Count the lines of the data below that include the string "computer", and provide nothing but the result.

[Stored data]
·····

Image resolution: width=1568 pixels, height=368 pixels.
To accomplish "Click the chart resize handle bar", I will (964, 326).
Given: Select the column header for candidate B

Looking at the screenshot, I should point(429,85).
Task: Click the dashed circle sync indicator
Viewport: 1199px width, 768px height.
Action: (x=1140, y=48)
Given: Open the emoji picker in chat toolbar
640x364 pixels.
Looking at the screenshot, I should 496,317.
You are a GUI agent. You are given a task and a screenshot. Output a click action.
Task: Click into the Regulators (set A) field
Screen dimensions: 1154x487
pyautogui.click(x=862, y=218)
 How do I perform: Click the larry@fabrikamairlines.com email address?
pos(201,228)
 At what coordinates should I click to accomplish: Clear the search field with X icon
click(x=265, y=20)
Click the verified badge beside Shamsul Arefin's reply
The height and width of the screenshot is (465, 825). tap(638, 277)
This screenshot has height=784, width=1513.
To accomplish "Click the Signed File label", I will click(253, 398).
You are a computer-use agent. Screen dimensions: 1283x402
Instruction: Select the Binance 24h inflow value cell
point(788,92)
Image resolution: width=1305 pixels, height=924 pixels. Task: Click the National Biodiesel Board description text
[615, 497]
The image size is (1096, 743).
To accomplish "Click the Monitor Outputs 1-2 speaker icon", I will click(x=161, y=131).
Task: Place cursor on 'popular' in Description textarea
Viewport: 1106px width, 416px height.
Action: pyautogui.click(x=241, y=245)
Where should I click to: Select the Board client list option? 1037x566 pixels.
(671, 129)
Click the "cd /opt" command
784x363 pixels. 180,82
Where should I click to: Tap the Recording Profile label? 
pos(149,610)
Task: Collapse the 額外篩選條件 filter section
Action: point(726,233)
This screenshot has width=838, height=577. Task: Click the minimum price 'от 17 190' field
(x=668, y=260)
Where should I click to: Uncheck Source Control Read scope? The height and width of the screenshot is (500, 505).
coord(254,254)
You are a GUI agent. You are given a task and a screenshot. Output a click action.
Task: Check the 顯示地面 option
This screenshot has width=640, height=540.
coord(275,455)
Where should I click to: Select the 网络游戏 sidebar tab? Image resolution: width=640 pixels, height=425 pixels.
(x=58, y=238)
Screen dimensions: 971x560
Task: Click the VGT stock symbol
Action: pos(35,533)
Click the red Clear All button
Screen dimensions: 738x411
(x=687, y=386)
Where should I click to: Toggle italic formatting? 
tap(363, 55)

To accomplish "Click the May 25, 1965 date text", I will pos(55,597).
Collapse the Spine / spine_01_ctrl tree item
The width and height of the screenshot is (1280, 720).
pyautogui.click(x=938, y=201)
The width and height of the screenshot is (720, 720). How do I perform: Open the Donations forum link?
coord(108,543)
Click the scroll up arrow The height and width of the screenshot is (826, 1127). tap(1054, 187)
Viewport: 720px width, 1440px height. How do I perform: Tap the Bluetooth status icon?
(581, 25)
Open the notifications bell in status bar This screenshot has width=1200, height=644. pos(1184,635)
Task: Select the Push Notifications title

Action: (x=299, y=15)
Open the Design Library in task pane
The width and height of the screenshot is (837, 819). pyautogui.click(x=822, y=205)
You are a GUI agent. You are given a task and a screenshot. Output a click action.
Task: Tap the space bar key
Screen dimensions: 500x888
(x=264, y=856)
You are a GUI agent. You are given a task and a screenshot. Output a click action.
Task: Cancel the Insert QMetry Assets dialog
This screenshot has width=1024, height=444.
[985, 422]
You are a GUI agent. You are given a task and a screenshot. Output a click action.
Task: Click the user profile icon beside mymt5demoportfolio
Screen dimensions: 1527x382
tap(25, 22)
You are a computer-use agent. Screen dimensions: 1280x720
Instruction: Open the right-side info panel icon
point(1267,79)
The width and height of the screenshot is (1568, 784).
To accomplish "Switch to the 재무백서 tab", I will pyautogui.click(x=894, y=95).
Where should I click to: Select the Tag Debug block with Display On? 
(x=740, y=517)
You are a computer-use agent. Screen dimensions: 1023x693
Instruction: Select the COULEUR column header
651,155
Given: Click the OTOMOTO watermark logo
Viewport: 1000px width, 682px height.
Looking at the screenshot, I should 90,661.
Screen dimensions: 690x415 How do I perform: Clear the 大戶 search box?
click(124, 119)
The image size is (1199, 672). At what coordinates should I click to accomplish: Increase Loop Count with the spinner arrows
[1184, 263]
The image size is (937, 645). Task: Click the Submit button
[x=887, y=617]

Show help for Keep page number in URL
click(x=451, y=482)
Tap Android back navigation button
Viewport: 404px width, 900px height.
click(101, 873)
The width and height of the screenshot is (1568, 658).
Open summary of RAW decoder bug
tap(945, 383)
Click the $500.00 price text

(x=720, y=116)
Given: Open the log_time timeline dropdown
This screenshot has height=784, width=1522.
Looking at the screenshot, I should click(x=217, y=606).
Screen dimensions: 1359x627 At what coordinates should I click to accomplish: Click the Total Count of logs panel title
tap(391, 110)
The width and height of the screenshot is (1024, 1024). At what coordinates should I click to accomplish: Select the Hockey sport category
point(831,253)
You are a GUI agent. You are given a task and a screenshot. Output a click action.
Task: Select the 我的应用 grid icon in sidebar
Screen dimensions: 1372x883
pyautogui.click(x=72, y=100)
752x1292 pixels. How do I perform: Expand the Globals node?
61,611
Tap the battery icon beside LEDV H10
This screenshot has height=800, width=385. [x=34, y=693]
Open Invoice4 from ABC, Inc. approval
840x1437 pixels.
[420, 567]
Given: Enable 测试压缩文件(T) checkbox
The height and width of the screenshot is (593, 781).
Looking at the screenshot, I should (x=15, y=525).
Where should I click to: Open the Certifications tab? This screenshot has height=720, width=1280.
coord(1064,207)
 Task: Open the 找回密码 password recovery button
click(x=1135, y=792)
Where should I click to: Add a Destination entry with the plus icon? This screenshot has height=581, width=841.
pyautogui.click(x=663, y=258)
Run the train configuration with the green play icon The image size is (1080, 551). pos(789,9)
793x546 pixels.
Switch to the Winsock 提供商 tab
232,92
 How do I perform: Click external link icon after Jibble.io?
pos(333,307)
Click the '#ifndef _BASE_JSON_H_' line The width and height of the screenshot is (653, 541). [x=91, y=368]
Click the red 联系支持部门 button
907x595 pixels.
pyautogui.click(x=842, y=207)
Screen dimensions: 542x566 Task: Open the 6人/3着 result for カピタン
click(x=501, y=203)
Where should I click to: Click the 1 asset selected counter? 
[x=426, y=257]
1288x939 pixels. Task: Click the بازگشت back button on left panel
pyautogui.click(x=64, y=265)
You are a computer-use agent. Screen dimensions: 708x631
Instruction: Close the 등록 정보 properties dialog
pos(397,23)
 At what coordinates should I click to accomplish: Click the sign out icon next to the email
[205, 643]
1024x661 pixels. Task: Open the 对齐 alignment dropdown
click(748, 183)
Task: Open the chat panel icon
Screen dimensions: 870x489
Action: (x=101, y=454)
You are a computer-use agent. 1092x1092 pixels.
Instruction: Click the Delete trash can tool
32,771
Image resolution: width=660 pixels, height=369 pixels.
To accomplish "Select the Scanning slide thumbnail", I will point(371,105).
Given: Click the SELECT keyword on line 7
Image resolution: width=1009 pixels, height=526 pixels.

·····

* Task solution:
5